ARTICLE
Substance Abusers at the Workplace: Assessing Costs, Mitigating Risks, and Implementing Solutions

The use of drugs and alcohol in the United States is substantial, and the impact is undeniable. According to the 2022 National Survey on Drug Use and Health, just under 49% of the population over the age of 12 are current users of alcohol, and 16.5%, or nearly 47 million, have used an illicit drug in the last month. In 2022, the number of people over the age of 12 with a substance use disorder (SUD) exceeded 48 million people, or 17% of the population. Included in that number were those with an alcohol use disorder (29.5 million), a drug use disorder (27.2 million), and those (about 8 million) who suffer from both an alcohol use disorder and a drug use disorder.

DATA BLOCK
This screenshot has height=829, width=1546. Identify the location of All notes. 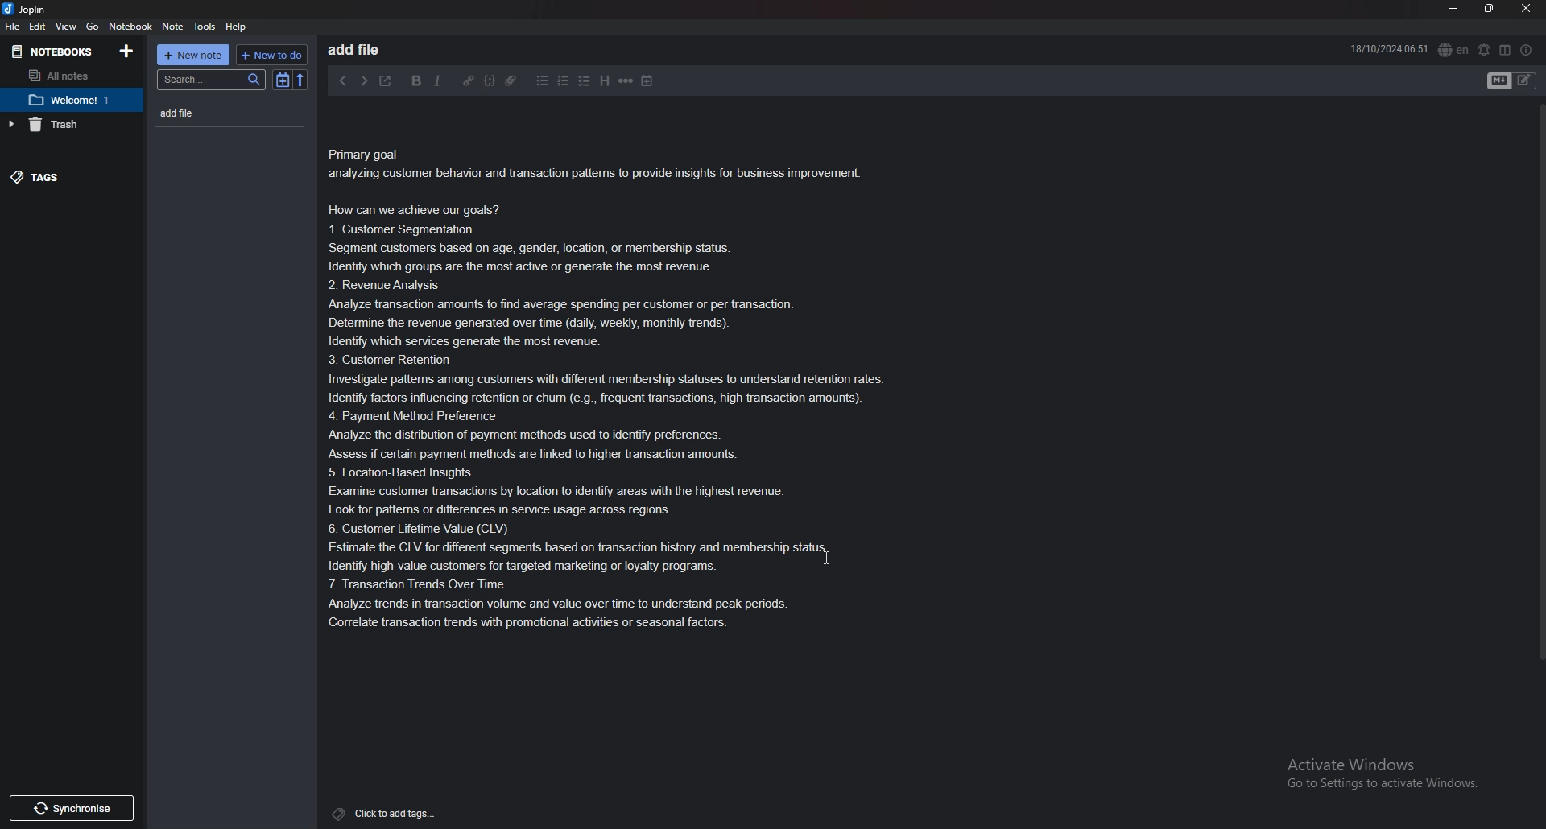
(67, 76).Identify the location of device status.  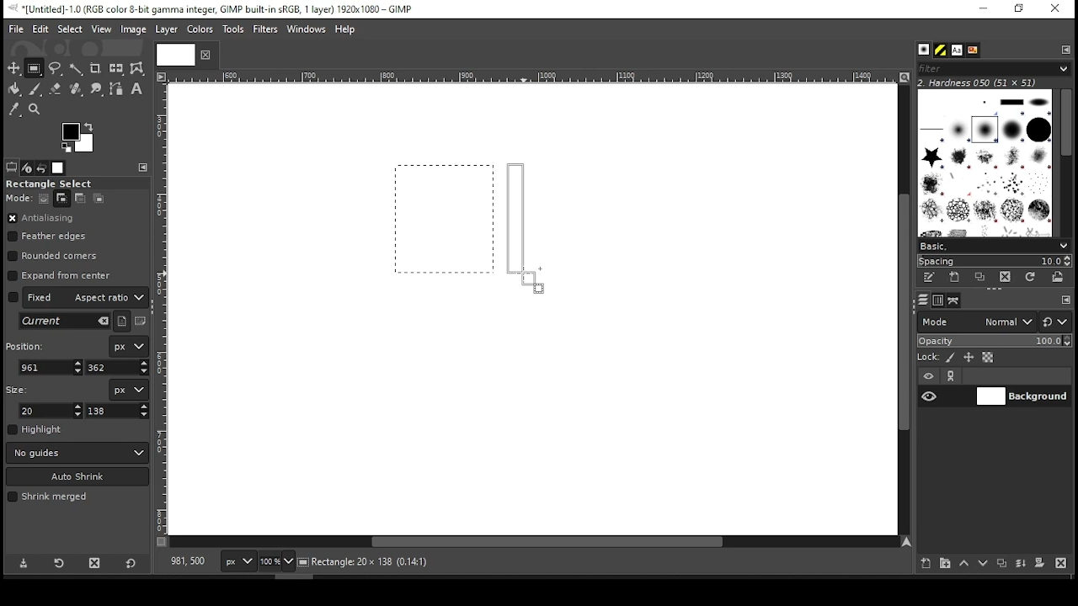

WHAT TO WORK ON
a) In the substance abuse article, how many people over the age of 12 had an alcohol use disorder in 2022?
b) Transcribe the substance abuse article between "The use of drugs" and "drug use disorder.", inclusive.

COMPLETE ANSWERS
a) 29.5 million

b)
The use of drugs and alcohol in the United States is substantial, and the impact is undeniable. According to the 2022 National Survey on Drug Use and Health, just under 49% of the population over the age of 12 are current users of alcohol, and 16.5%, or nearly 47 million, have used an illicit drug in the last month. In 2022, the number of people over the age of 12 with a substance use disorder (SUD) exceeded 48 million people, or 17% of the population. Included in that number were those with an alcohol use disorder (29.5 million), a drug use disorder (27.2 million), and those (about 8 million) who suffer from both an alcohol use disorder and a drug use disorder.